The pathophysiology of impaired lung function in falciparum malaria is poorly understood, but has been studied in murine models of experimental severe malaria. It is likely to involve both pathogen-induced changes such as pulmonary microvascular obstruction by parasitized red blood cells (PRBCs) , malaria pigment associated lung injury  and host factors, such as soluble cytokine release  and leukocyte responses. Other groups have hypothesized that lung injury following treatment of malaria may be predominantly an inflammatory response, rather than purely a microvascular obstructive phenomenon, as evidenced by abnormal gas transfer and lung symptoms in both uncomplicated (mild) falciparum malaria, and lung injury in other malarias such as Plasmodium vivax .
Although lung pathology has been a relatively neglected area in the study of malaria complications , understanding the pathophysiology must account for the range of symptoms seen in patients. Where frank acute PE develops, this is may be a poor prognosis sign and a terminal event, possibly reflecting brainstem injury in comatose patients and neurogenic in origin. In patients with ‘algid’ malaria, characterized by cardiogenic shock, oedema may result from aggressive fluid resuscitation.
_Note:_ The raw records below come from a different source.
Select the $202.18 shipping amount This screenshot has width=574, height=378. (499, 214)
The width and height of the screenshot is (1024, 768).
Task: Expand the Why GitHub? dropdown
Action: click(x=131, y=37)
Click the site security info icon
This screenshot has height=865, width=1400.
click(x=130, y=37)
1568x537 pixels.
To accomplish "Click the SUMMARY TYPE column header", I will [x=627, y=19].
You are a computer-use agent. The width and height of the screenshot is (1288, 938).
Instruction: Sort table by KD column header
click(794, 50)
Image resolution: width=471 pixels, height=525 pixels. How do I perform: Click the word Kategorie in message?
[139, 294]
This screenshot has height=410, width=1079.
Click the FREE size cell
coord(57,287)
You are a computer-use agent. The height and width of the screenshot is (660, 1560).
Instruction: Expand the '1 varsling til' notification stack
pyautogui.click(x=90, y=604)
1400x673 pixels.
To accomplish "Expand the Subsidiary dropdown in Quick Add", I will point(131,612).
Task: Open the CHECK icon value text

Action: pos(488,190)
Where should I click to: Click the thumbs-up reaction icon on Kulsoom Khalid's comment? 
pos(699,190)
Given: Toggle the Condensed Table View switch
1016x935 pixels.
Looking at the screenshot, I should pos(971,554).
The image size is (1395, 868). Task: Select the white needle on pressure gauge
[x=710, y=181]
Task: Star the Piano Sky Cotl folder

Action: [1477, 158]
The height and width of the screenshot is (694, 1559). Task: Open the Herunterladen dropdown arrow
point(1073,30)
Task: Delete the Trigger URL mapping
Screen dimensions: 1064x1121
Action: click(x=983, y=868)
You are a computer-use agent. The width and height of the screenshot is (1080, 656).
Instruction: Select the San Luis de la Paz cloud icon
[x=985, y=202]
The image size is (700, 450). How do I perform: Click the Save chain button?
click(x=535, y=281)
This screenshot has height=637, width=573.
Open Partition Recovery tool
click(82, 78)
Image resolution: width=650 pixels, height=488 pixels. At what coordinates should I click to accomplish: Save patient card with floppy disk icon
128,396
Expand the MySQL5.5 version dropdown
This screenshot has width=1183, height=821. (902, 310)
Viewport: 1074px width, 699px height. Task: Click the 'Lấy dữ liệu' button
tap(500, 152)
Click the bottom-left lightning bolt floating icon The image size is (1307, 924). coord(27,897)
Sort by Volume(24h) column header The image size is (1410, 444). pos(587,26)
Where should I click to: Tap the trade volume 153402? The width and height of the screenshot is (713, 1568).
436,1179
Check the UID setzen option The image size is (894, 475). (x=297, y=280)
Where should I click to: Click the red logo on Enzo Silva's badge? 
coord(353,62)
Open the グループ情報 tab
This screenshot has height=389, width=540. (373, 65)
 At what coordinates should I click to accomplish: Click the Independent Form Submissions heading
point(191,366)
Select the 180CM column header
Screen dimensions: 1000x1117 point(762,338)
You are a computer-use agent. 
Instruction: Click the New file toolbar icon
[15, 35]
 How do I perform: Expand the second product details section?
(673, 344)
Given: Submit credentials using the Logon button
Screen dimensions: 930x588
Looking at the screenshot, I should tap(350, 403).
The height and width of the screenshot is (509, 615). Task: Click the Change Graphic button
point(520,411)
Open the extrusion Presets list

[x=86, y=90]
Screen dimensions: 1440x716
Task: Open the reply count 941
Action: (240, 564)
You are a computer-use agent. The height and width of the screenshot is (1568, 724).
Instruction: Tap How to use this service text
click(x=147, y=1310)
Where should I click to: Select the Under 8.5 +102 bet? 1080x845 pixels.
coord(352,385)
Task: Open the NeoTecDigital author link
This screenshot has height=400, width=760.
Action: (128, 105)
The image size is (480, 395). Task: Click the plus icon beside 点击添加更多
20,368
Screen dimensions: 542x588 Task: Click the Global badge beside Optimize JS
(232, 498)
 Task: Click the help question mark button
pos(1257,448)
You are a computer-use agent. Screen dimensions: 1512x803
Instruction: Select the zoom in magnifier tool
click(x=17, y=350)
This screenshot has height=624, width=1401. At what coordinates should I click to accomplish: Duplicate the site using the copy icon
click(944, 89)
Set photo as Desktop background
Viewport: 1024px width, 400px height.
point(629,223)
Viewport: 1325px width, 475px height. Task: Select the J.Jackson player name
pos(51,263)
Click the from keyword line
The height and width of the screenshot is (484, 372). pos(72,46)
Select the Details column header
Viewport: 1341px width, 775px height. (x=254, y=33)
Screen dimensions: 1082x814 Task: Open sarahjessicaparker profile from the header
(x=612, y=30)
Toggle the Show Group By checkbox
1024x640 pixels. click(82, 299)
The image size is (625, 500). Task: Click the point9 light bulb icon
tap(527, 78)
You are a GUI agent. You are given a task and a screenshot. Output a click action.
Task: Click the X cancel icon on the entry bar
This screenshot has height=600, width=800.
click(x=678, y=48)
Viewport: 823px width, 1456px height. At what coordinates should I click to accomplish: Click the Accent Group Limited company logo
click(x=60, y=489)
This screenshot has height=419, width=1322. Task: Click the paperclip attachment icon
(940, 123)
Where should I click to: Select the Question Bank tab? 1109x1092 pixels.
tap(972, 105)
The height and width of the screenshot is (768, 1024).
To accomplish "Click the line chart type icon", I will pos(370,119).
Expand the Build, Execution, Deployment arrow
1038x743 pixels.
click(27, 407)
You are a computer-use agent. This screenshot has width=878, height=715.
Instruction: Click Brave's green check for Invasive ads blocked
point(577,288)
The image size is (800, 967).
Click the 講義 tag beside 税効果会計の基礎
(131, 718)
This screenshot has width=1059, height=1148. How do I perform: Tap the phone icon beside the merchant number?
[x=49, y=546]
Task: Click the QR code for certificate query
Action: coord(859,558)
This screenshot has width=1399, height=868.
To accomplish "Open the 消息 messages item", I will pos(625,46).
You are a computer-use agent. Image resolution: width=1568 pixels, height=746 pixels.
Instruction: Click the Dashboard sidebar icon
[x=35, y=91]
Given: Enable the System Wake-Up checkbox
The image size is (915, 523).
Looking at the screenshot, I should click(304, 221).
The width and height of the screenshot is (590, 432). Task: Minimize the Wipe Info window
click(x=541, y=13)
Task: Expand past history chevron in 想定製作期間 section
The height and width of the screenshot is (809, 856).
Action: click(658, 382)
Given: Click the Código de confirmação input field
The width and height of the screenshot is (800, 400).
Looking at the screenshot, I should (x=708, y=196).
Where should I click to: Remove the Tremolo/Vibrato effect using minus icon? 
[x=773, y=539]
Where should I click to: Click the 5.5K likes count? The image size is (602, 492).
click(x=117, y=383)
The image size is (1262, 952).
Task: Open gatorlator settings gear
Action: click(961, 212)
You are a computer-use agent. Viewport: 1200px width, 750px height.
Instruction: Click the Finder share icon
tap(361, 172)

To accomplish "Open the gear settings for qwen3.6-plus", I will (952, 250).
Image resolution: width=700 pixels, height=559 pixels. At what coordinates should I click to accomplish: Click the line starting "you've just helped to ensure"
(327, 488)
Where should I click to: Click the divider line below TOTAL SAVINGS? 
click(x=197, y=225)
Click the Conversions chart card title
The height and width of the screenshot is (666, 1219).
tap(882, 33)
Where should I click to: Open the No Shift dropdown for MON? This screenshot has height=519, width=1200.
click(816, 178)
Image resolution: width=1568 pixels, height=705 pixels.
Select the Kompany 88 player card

However a lesser degree of PE, and other lung infiltrates on CXR are common, which argues for a direct pulmonary pathogenesis in some cases .
In the normal lung, fluid moves from the blood circulation through the capillary endothelium into the lung interstitium and then is cleared by the lymphatics on a continuous basis . When the permeability of capillary walls is increased, as in acute lung injury (ALI), the quantity of fluid that leaves the pulmonary microcirculation is increased to a point that overwhelms the clearance capacity of the lymphatics leading to interstitial oedema (hydrostatic oedema) . However, eventually alveolar oedema (permeability oedema) will develop if the amount of interstitial oedema overwhelms the epithelial barrier and overflows into the airspaces . Clearance of PE fluid is accomplished by active ion transport, especially by the alveolar epithelium . The molecular mechanisms through which oedema formation is regulated in the lung are complex. The current paradigm for liquid homeostasis in the adult mammalian lung is that passive apical uptake of sodium via the amiloride-sensitive epithelial Na+ channel (ENaC) creates the major driving force for re-absorption of water through the alveolar epithelium in addition to other ion channels, such as potassium and chloride channels . ENaC can be expressed on both bronchial epithelium but also vascular smooth muscle cell (VSMC) in bronchial walls. Other water transport membrane proteins may also have a role. To date, 13 different aquaporins (AQPs) have been identified in mammalian cells . In the respiratory system, AQP-1 is localized in microvascular endothelial cells and AQP-5 in the apical side of epithelium cells [24, 25]. Recent evidence has suggested a role for AQP-1 and -5 in maintenance of fluid homeostasis in the lung [25–29], and some alterations due to tissue damage may lead to pathophysiologic conditions [30–33].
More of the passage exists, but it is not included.